Stored data entries

______________________________

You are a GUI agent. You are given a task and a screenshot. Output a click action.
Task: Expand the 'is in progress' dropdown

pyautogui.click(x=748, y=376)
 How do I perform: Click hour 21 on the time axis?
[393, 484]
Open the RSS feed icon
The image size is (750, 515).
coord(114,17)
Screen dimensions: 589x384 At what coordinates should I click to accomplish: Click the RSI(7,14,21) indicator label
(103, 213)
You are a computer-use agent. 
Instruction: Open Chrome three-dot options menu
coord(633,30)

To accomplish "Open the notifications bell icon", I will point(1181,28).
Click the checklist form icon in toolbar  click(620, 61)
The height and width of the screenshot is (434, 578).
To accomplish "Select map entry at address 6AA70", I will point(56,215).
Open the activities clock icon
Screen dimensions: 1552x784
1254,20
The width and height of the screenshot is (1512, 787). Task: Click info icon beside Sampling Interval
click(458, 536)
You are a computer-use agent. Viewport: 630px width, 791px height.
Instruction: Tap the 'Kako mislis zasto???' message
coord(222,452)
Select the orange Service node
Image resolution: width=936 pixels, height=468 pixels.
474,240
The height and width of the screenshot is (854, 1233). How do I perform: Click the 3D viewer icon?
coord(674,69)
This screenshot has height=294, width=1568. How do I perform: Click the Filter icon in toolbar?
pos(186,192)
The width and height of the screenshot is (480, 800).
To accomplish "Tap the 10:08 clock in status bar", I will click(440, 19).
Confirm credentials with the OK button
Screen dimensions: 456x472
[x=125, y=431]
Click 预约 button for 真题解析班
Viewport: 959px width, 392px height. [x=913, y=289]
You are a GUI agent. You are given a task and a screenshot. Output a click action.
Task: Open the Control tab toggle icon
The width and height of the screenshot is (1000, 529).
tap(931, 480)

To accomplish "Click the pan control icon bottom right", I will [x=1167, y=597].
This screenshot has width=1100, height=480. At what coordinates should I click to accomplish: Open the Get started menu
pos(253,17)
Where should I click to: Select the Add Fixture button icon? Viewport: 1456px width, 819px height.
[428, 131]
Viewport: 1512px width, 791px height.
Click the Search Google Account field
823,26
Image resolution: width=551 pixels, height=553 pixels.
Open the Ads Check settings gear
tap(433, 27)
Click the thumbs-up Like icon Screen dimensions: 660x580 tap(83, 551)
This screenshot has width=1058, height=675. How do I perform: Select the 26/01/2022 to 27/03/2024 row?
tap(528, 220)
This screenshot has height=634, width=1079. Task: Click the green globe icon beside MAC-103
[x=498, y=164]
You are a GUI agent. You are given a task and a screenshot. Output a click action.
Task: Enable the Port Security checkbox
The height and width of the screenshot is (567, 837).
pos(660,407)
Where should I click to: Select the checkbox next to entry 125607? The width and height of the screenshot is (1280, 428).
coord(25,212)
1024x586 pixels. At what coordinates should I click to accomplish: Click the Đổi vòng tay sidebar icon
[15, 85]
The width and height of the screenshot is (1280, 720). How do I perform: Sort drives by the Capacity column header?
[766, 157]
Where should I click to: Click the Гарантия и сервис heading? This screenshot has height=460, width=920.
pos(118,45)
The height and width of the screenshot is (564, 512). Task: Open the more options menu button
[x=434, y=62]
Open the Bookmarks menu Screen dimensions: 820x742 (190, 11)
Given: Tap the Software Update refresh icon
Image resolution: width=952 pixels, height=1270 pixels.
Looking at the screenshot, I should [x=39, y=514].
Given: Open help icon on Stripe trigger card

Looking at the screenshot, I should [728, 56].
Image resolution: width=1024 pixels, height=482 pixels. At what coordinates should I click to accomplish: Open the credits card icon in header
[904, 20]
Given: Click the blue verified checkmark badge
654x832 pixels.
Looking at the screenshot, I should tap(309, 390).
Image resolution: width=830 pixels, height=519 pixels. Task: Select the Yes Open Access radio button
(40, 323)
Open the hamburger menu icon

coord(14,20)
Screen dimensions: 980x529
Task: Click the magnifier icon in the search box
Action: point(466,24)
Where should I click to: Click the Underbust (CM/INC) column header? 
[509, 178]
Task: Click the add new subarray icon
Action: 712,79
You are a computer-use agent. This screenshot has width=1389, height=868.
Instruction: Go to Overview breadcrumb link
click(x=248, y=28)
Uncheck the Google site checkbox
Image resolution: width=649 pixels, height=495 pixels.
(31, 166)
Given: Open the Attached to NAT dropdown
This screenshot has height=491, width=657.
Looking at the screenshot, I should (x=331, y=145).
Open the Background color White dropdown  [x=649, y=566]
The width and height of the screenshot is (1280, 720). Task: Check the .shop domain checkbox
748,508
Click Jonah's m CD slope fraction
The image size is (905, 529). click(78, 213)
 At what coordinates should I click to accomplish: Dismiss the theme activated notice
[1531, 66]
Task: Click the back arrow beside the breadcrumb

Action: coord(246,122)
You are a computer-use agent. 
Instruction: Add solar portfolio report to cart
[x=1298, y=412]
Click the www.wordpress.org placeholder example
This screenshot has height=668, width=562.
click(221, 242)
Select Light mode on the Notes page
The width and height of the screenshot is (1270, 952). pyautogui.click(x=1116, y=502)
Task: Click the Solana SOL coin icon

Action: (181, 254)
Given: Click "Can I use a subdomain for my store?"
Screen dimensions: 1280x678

______________________________

__About this task__
From the data above, copy out every line with the string "computer" in it.

__Response__
You are a computer-use agent. 
You are a computer-use agent. Viewport: 630px width, 791px height.
You are a computer-use agent. This screenshot has width=1389, height=868.
You are a computer-use agent. 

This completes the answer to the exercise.